Twice in the past 18 months, I’ve been stuck on the motorway. Not just ‘weight of traffic’ problems, but full-blown closures following tragic, fatal accidents.
Thousands of vehicles and people parked up for several hours creates a new experience. Coaches disgorge their passengers onto the hard shoulder, cigarettes are lit up, and dogs walked. When the opposite carriageway was also closed to enable the air ambulance to land, an impromptu kickabout started up on the M6.
But what’s most striking is the way people start to interact and connect with each other. On any other day, or even only hours or minutes earlier, we would refer to other motorists purely in terms of the tin box they inhabit: “that maniac in the BMW” or “the Transit hogging the middle lane”. But when the road is closed, the BMW and Transit reveal their drivers to be Joan the ex-policewoman who’s visiting her newborn nephew, and Mike the Manchester United fan who’s come all the way from Sussex, anxious to get to Old Trafford in time for the Spurs game.
Thousands of individual, human stories, of which we are normally utterly ignorant, are brought to life by a tragedy. We allow ourselves a pause to stop and talk, share the moment, and are brought closer. We talk and laugh, united in our British stoicism at the complete lack of communication, the reliance on ‘a mate’ of a stranger who’s heard that it’s going to reopen at 3pm, or the coach driver who’s been told from HQ that it could be hours.
And although we may be delayed, it’s mostly no big deal. We’re just a bit late. Joan will turn around and go again tomorrow. Mike should make it for the second half at least. And we were just late.

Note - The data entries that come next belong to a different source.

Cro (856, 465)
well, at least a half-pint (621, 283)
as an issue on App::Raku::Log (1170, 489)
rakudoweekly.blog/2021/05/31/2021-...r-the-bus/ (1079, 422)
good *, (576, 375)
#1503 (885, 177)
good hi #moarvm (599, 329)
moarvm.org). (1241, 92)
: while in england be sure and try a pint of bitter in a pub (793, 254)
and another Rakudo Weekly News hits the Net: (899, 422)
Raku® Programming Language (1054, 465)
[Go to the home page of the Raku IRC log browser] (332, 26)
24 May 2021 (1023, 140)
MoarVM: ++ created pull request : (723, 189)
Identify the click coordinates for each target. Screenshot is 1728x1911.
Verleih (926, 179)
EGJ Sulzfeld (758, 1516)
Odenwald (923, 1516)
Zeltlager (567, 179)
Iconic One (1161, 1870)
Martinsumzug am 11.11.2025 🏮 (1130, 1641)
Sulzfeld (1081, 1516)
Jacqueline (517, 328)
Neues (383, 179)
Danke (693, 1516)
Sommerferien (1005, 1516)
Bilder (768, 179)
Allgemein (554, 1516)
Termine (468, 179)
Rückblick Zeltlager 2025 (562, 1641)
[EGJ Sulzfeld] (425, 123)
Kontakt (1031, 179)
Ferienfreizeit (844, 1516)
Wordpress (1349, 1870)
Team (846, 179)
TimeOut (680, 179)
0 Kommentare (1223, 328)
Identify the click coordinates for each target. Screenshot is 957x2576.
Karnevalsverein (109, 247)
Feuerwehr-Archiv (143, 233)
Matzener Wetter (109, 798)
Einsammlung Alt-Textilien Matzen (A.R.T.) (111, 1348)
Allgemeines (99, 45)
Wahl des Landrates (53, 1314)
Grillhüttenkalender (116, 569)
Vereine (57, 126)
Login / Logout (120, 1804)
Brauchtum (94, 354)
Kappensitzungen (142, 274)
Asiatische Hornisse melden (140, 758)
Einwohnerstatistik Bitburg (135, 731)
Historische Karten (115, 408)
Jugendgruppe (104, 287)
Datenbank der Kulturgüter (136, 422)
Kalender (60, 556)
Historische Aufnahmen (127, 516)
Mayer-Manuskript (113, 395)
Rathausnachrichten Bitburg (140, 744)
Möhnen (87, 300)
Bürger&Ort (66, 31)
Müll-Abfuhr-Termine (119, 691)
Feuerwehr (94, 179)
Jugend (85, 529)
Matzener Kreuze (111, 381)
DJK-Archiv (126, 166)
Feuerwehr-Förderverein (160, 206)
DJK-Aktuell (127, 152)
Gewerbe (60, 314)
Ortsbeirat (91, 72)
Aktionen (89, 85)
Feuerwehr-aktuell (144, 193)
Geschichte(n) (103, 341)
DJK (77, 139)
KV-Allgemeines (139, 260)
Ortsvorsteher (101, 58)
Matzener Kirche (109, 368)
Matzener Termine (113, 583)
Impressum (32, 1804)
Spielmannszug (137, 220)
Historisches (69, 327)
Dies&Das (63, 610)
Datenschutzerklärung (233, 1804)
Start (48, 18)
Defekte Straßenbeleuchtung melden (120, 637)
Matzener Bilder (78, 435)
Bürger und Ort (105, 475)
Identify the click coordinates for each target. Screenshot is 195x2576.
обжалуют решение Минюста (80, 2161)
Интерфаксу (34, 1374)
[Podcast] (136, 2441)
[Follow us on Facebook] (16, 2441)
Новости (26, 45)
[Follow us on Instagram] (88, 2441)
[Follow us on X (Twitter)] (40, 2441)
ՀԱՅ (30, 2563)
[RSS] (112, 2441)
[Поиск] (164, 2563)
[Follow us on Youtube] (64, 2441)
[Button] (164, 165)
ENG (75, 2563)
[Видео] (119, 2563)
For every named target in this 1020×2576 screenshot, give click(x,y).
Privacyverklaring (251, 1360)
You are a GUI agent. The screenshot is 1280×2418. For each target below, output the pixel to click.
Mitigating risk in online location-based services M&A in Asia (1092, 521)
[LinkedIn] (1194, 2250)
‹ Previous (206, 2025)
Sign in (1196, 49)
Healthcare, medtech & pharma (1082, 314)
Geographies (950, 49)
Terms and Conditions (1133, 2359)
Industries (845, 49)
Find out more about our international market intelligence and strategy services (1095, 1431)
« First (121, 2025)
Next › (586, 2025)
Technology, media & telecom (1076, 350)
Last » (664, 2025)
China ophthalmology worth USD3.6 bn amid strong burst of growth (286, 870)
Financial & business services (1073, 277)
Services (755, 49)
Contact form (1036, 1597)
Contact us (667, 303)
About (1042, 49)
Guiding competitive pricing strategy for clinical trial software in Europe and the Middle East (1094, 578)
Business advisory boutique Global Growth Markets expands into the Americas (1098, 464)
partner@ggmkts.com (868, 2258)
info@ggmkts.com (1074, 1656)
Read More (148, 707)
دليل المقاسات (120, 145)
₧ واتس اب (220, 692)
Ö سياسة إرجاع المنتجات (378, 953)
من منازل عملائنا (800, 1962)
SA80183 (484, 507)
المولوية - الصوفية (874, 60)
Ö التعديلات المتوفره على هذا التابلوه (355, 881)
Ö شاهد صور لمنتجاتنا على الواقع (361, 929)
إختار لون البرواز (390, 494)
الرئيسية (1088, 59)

As we drive past the place where the accident occurred, the only signs that anything took place at all to disrupt the thundering traffic are a few chalk marks on the road, the legacy of the investigation teams. Nothing else, no shattered fragments of glass, nor blackened tyre scorchings, just a few dotted chalk lines.
But we remember the people. We hope or pray for the victims in the air ambulance, and feel guilty for cursing as the road remained stubbornly immobilised. We wonder if Joan did see her nephew, and we smile as we hear that Man Utd soundly beat Spurs, hoping that Mike was there to see it. Not because we’re MU fans, but because it meant something to Mike. And because we knew that, it meant something to us too. When people connect, things start to matter.
And finally to the point. Marketing teams are often guilty of talking in generic, collective terms: “healthy hedonists”, “conscientious cleaners”, and so on. Even Adam & Joe were discussing this last week, “Charlottes, Tinas and Bettys”. Customer segments and consumer clusters are categorised and described in terms of their purchase behaviour, or income, or postcodes. Marketers like to deal in big, quantitative numbers that make them feel safe.
But what about the people? There are millions of individual stories and connections to be made. Cars don’t talk back, data segments don’t talk back, but people do. And when they do, you’re suddenly in a conversation. And then you don’t need to make judgements based on data points or claims in research, you learn about actual people and what they actually think. Individuals matter, because they have stories they believe in. We should listen to individuals.
Tropicana in the US has learnt this the hard way recently. There are lots of articles relating this tale of woe, but this blog says it nicely. “It’s about Americans at their breakfast table. How can this have escaped you?”